EIFS/Stucco Water Damage
Water damage can cause major problems for EIFS and stucco homes. As moisture penetrates the interior of the home, mold growth can develop. This can cause major health concerns for homeowners, and can also cause structural problems. Stucco and EIFS homes are susceptible to mold growth because of the porous nature of the exterior coating. When water damage occurs, the stucco or EIFS coating will absorb the water. The water will then seep into the sheathing and framing of the home. As the wood expands, it can cause cracks and other structural damage.
Stucco/EIFS Mold Inspection
If you suspect that your home has mold, it is important that you have it inspected by a trained mold inspector. Mold can cause major damage to the home, and it can be a major health concern for the homeowner. It is important that you act quickly if you suspect that your home has mold.
New Jersey and New York homes are popular with buyers who want to live in warm climates in the summer, but not have to deal with the excessive heat, bugs, and humidity of Florida.

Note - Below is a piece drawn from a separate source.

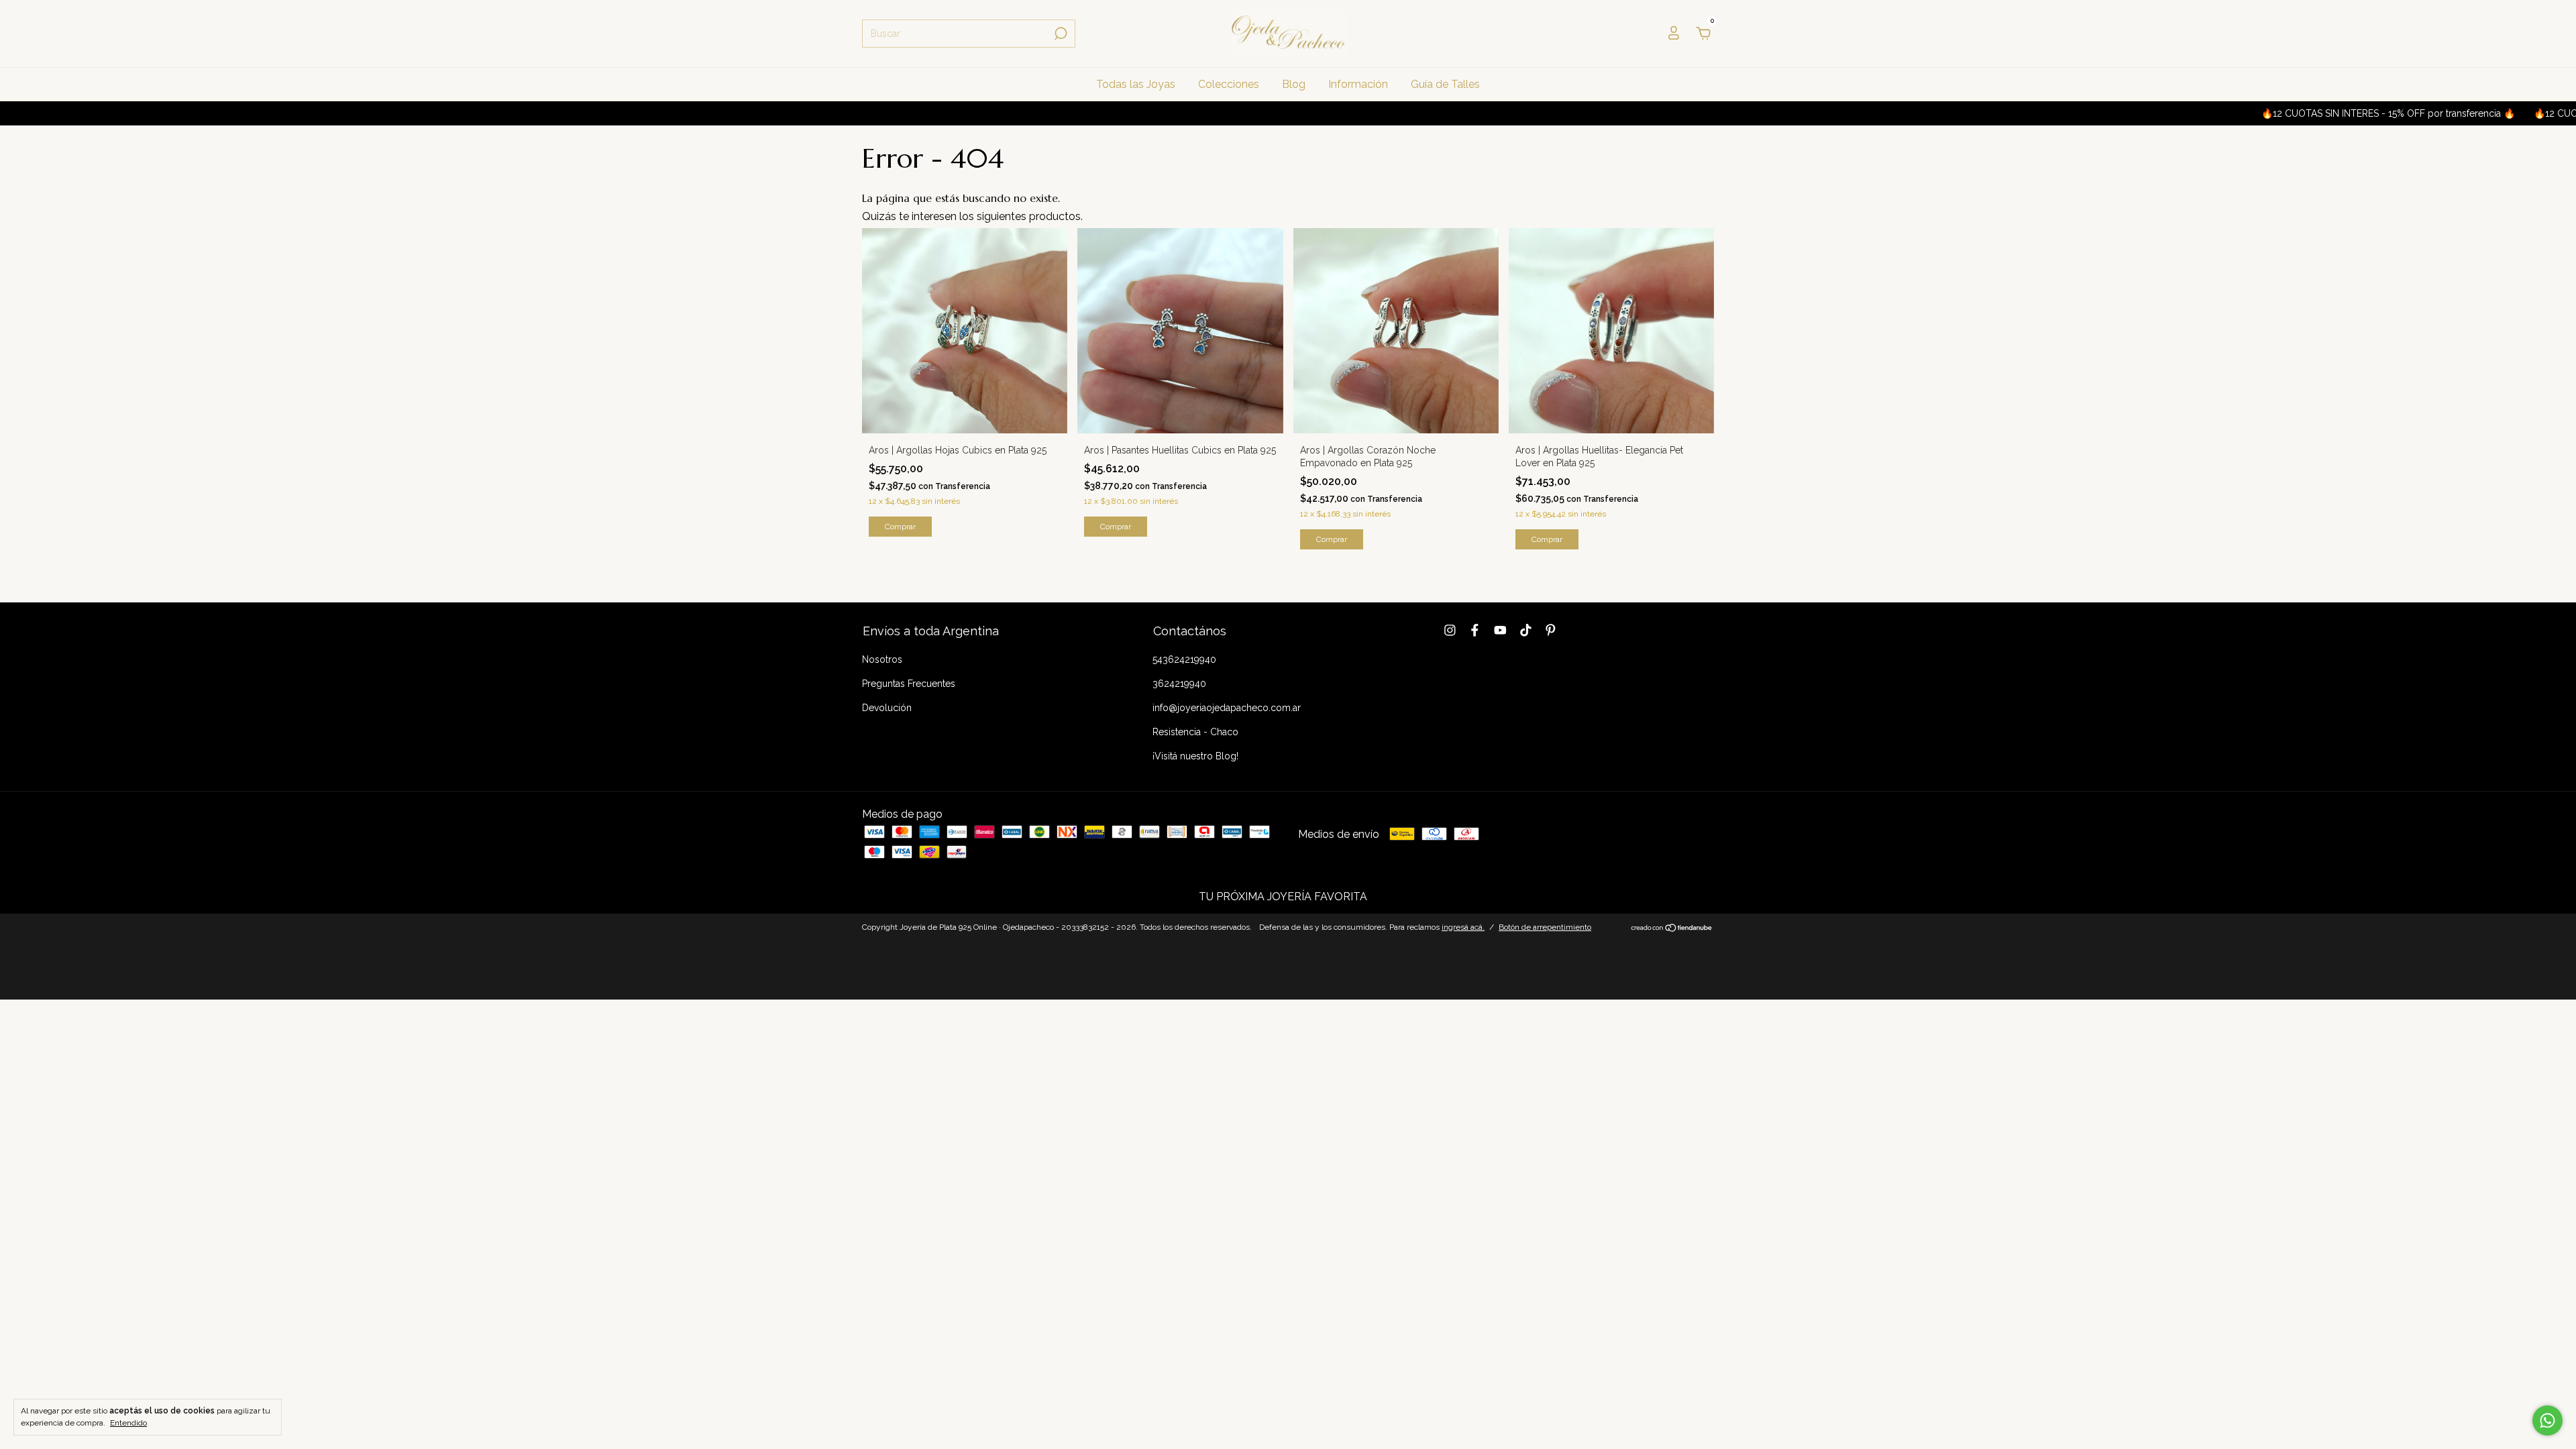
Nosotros (882, 659)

New Jersey and New York’s proximity to the ocean also makes them popular with buyers who want to live near the beach, but don’t want to deal with the hassles of maintenance and upkeep that beachfront property owners face.
A common problem with New Jersey and New York stucco homes is that they are permeable to stucco damage. This is because stucco siding is extremely porous. It is, however, very easy to fix. There are two very popular methods that can be used to repair damaged stucco siding. The first is to coat the stucco with a waterproofing coating. This will make the stucco more resistant to water damage.

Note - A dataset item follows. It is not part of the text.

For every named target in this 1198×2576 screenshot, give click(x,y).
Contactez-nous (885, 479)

The other method is to caulk all the cracks in the stucco. This will stop the water from getting into the stucco. It will also prevent the stucco from transferring the water to the inside of the house. This is very important because water damage can be catastrophic to your home. It could even lead to mold growth.
New Jersey and New York homeowners are quickly discovering that their homes are made of a less than desirable product, referred to as stucco. Stucco is an exterior, or home, siding made of Portland cement, sand, lime, and water. Applied in three coats over a lath base, it provides a solid, durable, and seamless home exterior.
Traditional Stucco Siding Installation
Installing stucco over mesh is the traditional, and most common, method of installing this siding material. It involves applying the aforementioned concrete mixture over a wire or wood lath. Traditional stucco siding usually has an expansive, acrylic-polymer finish, which will expand and contract with the weather. This keeps cracks to a minimum and means the siding can easily last up to 50 years before needing to be replaced.
Synthetic Stucco Siding
There is a new wave in stucco, referred to as an Exterior Insulation and Finish Systems (EIFS). An acrylic-polymer coat of Styrofoam based stucco is sprayed, or applied, onto a base of fiberglass mesh and foam board insulation. EIFS virtually never cracks, and it gives your home extra insulation as well. It is a little more expensive than the traditional stucco finish, and EIFS is more vulnerable to high impacts, such as hail or woodpecker damage, than traditional stucco siding.
Surprisingly, damages cannot usually be seen by just visually examining the building. Condominium buildings covered with stucco or EIFS therefore require careful, skilled inspections to determine if they are damaged. It is imperative that the Association have moisture probes done on its buildings to determine if excessive moisture is damaging the sheathing or framing under the stucco or EIFS.